01:37C'est la première fois quand même que je fais une photo sans voir que l'animal est dessus,
01:42je me rends compte quelques temps après qu'elle est sur la photo, c'est complètement fou.
01:46Esthétiquement elle a rien de fracassant,
01:49mais je suis content parce qu'une fois de plus c'est un pied de nez, elle m'a eu.
01:53C'est quoi l'affût ? En quoi ça consiste ?
01:57Ben l'affût, c'est une technique, moi j'ai grandi avec un père qui m'a vraiment initié
02:07à être au plus près du sauvage, à s'émerveiller devant ce qui s'offre à nous,
02:12donc les animaux tout près de chez moi.
02:14Le premier affût que j'ai fait, c'était un déclic, il m'a laissé tout seul,
02:22j'avais 12 ans au pied d'un arbre avec un filet de camouflage, donc c'est un affût,
02:26c'est se cacher, être un peu comme la panthère ou comme un prédateur.
02:29Et puis là j'ai pu voir arriver une bête toute proche, c'était des chevreuils, c'est tout simple.
02:35Et j'ai fait ma première image qui a été décisive, je me suis dit c'est quand même génial
02:39cette technique de l'affût justement, d'attendre et d'observer.
02:42Et de voir l'animal venir à nous, on a l'impression de rêver,
02:47c'est un mélange d'angoisse, un mélange de rêve, un mélange de satisfaction évidemment.
02:54Et on fait une photo, ça affiche ce mirage, parce qu'on a l'impression que c'est irréel,
02:58et après on peut le partager, c'est fabuleux.
03:00Un de mes premiers loups que j'ai pu voir à la frontière entre la Finlande et la Russie,
03:05je suis resté six jours et une nuit consécutives dans une toute petite cabane,
03:09avec une cheminée, donc la cabane était hermétique,
03:12une cheminée pour évacuer mon odeur pour pas que l'animal me voie.
03:15Et là je l'ai vu, ce fantôme, ce loup qui est passé juste pendant deux minutes devant mon affût,
03:21en plus dans une ambiance assez crépusculaire.
03:24Et là j'ai pas pu faire de photos tellement j'étais ému, j'en ai eu des larmes aux yeux.
03:28Et voilà, donc il m'est arrivé de passer des jours, des semaines d'affût,
03:34mais ça on compte plus, je pense que dans tout domaine on est un peu fêlé quoi.
03:38Quand on fait de l'affût comme ça, comme vous aussi longtemps,
03:41comment vous vous sentez quand vous retournez à la civilisation ?
03:45Ah ben là c'est brutal, c'est compliqué, c'est compliqué.

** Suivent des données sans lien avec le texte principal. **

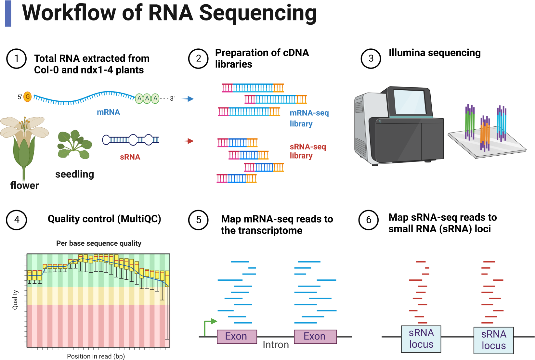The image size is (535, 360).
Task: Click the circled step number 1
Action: [x=16, y=58]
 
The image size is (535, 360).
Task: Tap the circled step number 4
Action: [x=16, y=220]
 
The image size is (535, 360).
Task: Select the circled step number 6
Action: [x=369, y=220]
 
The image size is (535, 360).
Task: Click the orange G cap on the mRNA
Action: [x=28, y=96]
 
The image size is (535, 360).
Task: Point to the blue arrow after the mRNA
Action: [x=187, y=99]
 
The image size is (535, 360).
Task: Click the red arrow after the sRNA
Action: [x=187, y=141]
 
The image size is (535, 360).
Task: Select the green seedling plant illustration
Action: [x=74, y=145]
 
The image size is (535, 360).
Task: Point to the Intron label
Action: [x=276, y=345]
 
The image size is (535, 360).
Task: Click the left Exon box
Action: [x=237, y=337]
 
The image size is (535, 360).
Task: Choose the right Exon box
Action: [x=315, y=337]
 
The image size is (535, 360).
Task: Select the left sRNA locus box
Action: [x=421, y=339]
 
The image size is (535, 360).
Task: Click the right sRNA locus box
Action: [x=493, y=340]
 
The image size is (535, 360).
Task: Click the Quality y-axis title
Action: [x=15, y=300]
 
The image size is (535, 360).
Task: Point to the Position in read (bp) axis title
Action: [x=96, y=356]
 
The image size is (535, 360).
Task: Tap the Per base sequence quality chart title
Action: [x=99, y=243]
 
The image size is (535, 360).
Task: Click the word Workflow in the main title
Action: [x=69, y=13]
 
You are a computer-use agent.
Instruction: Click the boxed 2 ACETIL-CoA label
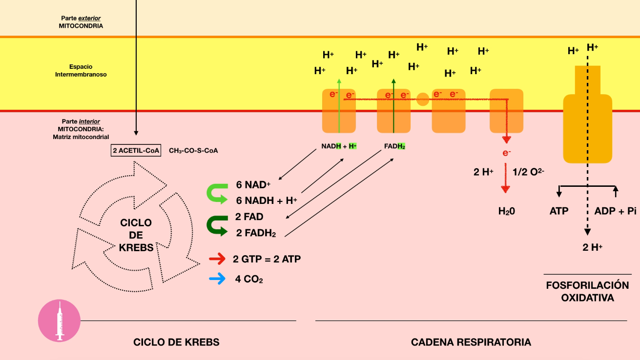136,151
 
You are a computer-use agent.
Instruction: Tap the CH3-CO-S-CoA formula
193,151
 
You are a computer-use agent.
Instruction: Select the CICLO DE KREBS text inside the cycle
136,235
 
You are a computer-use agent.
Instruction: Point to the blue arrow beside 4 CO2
217,279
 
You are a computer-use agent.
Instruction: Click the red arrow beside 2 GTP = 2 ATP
217,259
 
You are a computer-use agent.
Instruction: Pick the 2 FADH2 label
256,233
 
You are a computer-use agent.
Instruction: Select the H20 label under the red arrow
507,211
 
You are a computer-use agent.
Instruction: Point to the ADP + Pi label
615,211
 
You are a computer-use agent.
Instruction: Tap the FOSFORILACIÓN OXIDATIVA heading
587,291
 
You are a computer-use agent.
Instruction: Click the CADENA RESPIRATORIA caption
471,342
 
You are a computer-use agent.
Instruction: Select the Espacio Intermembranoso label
81,71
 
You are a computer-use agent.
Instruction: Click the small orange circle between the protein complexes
423,100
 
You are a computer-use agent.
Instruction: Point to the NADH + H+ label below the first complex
339,146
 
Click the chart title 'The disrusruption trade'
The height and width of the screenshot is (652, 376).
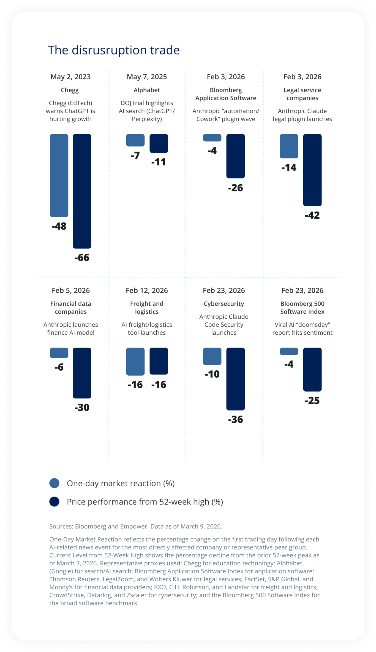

03:48Comme un peu je le dis dans le film, je me suis jamais senti aussi bien, aussi serein,
03:53aussi apaisé que dans ces endroits-là et avec vraiment le sourire,
03:58vraiment cette plénitude, cette zénitude que j'ai pas du tout dès qu'on rentre dans la société.
04:04J'ai un côté un peu ermite et c'est pour cette raison que je vis encore dans ma ferme isolée dans les Vosges.
04:09La brutalité de la nature qui fait qu'on se sent vivant
04:13et ça nous rappelle aussi notre fragilité parce qu'on a quand même,
04:17ce qui m'agace énormément dans notre société c'est cette hégémonie de l'espèce humaine.
04:21On a l'impression d'être les maîtres du monde
04:23et quand on est là-bas au Tibet face à la panthère,
04:26quand on est en Arctique dans le blizzard,
04:29on se prend des bonnes gifles et on se dit ben non, on n'est pas grand chose, on est une poussière.
04:33Et respect, respect pour les animaux qui sont là et qui vivent en permanence là.